The Guardian's painstaking investigation into the Thai seafood sector and the US state department's annual Trafficking in Persons Report have offered arresting revelations in recent days. Not only have shrimp supply chains worldwide proved to be tainted by forced labour on Thai vessels and on soil. These reports show how businesses of all kinds are sullied by slavery – yielding $150bn in profit each year, according to the International Labour Organisation.
The reports pierce several myths. Many believe that workers who knowingly migrate without papers cannot possibly be victims. But traffickers' force, fraud, and coercion can make them just that.
Some people, conversely, assume that only undocumented migrants can be victims of human trafficking. But many legal guest workers are put so deeply into debt by recruiters, robbed of their autonomy and subjected to such harsh work that they become veritable slaves.

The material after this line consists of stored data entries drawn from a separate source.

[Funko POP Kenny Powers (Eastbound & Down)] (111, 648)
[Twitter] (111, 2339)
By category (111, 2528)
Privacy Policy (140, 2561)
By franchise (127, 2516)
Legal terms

Many people suppose that most trafficking is for sexual exploitation (as in Thailand's own sex trade). Yet 68% of victims are exploited for labour – like in the violent seafood-processing facility in Samut Sakhon that several young Burmese women in a Thai shelter vividly described to me when I was the US anti-trafficking envoy.
And many executives assume that tracing labour conditions in their supply chains is futile and prohibitively costly. Yet if the Guardian can do it, the business community surely can – and must.
To abolish today's slavery, businesses must actively be part of the solution. Philanthropy to worthy anti-trafficking organisations is not as important as businesses living by the equivalent of the Hippocratic Oath – at least do no harm.